Wednesday, September 9, 2009

How is chronic lymphocytic leukaemia treated?

Treatment is not always required and the patient may just be followed up as an outpatient on a regular basis, sometimes for many years, with no need for further action.
Older people with early stage CLL have a normal life expectancy. Treatment in the form of chemotherapy will be required for those who are unwell or who have many enlarged lymph glands, or who become significantly anaemic.
Chemotherapy is usually given in the form of tablets (usually a medicine called chlorambucil (Leukeran)). Other chemotherapy drugs such as fludarabine (Fludara) (may be used in late stage disease. General bone marrow production of blood cells can occur in more advanced CLL (bone marrow failure) in which steroid treatment with prednisolone (eg Deltacortril) usually allows the bone marrow to recover. Milder degrees of bone marrow failure might adequately be controlled by periodic blood transfusion.
X-ray treatment (radiotherapy) can be given locally, to swollen lymph nodes, or in small repeated doses to the whole body. Infections are more common in people with CLL and need to be diagnosed early and treated vigorously.

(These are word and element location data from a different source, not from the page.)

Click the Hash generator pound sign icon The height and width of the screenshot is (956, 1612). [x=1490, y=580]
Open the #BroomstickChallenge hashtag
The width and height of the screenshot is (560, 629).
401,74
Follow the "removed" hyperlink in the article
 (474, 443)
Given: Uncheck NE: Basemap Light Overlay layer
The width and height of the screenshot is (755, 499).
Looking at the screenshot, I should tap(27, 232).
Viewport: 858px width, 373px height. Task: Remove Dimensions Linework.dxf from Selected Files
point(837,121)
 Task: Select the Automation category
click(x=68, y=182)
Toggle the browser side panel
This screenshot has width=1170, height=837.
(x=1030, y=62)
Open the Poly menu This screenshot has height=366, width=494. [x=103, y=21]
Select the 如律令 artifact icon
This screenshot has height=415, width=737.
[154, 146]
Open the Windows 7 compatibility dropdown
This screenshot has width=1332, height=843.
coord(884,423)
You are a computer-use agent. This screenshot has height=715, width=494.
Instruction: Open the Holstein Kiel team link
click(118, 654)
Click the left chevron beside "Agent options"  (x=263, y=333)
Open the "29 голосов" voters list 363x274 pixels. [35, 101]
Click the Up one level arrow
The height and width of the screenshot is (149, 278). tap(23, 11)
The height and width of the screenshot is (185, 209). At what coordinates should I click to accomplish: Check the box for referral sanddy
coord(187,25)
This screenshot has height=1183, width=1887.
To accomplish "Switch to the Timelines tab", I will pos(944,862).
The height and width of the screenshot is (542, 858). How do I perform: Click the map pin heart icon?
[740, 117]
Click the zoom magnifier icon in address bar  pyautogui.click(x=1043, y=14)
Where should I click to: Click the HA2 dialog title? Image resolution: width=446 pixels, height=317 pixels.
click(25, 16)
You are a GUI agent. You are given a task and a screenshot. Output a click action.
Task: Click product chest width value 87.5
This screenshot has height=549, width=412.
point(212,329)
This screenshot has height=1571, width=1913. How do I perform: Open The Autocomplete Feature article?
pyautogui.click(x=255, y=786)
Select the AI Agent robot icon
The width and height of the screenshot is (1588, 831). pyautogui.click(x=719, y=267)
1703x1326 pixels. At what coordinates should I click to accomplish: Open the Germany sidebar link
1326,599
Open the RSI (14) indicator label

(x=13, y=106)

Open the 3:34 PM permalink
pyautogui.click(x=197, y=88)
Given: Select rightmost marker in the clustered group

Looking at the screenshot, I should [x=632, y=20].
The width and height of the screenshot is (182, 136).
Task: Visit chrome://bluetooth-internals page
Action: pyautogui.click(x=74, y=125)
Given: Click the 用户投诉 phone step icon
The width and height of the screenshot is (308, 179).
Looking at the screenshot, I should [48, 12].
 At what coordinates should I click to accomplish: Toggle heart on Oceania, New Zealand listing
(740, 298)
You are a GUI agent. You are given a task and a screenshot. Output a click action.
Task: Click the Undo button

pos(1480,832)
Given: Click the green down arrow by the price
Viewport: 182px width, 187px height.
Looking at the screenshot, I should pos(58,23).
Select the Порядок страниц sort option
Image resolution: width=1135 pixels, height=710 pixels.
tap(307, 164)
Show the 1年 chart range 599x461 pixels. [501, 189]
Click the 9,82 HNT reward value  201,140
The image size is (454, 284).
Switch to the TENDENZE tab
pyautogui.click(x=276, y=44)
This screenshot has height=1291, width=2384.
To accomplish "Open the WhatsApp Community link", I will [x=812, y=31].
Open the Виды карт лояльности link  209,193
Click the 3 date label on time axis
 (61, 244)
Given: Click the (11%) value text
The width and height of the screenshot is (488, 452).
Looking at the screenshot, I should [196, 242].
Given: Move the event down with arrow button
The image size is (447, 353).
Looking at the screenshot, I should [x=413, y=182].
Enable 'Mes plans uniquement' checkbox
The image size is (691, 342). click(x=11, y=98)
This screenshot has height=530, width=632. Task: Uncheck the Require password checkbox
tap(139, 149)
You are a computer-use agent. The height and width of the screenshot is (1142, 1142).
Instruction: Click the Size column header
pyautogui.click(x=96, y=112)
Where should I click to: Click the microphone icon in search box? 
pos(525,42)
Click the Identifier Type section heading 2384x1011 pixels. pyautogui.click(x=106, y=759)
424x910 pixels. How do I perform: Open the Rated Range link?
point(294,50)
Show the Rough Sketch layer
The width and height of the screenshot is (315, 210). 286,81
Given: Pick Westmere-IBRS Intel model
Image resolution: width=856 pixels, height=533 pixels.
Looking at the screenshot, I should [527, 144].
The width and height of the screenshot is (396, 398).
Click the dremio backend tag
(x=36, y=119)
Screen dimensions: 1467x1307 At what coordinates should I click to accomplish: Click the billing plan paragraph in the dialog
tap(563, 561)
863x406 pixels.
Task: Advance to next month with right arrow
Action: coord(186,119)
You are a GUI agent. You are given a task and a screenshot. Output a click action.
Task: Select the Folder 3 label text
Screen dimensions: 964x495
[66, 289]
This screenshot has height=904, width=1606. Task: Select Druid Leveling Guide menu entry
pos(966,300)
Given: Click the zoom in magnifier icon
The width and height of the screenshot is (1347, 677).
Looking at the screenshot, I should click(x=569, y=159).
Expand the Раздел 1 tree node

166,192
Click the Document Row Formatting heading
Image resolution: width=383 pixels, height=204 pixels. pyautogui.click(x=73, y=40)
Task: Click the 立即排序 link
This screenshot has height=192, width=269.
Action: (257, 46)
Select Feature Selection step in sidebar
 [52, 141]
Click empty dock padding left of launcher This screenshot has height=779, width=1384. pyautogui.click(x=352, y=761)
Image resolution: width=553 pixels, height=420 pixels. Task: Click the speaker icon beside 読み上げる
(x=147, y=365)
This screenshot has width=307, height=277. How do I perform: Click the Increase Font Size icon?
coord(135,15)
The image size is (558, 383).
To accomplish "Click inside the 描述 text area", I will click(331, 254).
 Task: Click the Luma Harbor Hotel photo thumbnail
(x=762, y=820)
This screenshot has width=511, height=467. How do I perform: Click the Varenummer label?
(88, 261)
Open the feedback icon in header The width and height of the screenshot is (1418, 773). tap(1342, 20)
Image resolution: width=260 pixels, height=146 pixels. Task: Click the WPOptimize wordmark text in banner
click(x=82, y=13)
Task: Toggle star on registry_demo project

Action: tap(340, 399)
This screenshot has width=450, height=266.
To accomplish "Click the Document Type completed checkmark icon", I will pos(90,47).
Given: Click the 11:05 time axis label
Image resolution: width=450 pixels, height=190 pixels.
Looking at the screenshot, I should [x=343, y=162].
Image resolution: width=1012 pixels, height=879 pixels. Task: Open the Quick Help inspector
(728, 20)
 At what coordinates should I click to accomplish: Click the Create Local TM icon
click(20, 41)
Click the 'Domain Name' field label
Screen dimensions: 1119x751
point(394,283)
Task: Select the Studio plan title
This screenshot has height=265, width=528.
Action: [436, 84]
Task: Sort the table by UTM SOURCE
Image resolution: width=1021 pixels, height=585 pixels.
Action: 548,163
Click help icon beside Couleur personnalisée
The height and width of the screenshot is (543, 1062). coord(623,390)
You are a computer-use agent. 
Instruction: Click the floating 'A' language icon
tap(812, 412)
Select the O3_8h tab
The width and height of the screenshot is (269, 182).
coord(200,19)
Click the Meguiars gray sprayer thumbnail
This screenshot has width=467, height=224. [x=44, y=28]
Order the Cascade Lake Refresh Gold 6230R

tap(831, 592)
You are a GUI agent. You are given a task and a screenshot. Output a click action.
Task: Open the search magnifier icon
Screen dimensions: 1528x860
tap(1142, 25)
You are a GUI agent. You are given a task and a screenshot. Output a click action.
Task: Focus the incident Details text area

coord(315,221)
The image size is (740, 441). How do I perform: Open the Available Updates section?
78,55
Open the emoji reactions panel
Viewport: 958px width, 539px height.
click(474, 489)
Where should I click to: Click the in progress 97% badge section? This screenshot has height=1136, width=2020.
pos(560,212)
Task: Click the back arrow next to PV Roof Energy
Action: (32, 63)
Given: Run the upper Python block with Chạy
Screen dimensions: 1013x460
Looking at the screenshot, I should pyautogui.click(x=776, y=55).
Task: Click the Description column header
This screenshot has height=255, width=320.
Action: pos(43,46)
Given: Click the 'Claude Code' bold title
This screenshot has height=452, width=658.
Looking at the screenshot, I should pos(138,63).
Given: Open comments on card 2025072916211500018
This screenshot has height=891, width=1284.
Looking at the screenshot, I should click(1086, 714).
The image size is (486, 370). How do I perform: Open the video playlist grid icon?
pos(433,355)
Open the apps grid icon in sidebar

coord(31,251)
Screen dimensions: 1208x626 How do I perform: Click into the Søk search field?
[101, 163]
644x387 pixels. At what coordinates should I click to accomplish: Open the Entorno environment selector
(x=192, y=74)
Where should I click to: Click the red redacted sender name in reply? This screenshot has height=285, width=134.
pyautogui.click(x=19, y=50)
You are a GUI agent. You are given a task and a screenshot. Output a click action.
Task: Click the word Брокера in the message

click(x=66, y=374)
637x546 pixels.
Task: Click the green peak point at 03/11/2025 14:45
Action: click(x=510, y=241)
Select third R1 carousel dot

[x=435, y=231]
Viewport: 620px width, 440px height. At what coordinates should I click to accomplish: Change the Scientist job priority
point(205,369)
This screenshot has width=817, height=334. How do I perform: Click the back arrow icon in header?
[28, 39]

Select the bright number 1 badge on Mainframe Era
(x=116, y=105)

Sometimes the spleen, which is also part of the body’s immune system swells up so much in CLL that it gives rise to pain, or it causes a type of anaemia to develop in which the red cells of the blood (oxygen-carrying cells) become fragile, leading to further anaemia. These problems may justify the surgical removal of the spleen.
Bone marrow transplantation may be considered for those patients who are less than 45 years of age and who have an aggressive form of the disease.